== Study material

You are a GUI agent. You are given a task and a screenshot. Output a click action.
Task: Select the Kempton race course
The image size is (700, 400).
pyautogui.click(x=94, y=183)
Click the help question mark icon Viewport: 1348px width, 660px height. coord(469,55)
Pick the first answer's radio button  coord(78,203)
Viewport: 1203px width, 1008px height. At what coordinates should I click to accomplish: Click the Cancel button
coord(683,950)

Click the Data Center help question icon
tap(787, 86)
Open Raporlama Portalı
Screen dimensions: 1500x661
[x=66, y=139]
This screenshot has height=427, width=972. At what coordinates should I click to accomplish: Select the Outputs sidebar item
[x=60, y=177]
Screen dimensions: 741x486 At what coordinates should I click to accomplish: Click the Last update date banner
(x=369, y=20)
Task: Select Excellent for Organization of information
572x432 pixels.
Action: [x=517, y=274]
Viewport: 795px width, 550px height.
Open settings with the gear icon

====

What is required
Reply with the complete records, restated exactly.

Answer space
You are a GUI agent. You are given a task and a screenshot. Output a click action.
Task: Select the Kempton race course
The image size is (700, 400).
pyautogui.click(x=94, y=183)
Click the help question mark icon Viewport: 1348px width, 660px height. coord(469,55)
Pick the first answer's radio button  coord(78,203)
Viewport: 1203px width, 1008px height. At what coordinates should I click to accomplish: Click the Cancel button
coord(683,950)

Click the Data Center help question icon
tap(787, 86)
Open Raporlama Portalı
Screen dimensions: 1500x661
[x=66, y=139]
This screenshot has height=427, width=972. At what coordinates should I click to accomplish: Select the Outputs sidebar item
[x=60, y=177]
Screen dimensions: 741x486 At what coordinates should I click to accomplish: Click the Last update date banner
(x=369, y=20)
Task: Select Excellent for Organization of information
572x432 pixels.
Action: [x=517, y=274]
Viewport: 795px width, 550px height.
Open settings with the gear icon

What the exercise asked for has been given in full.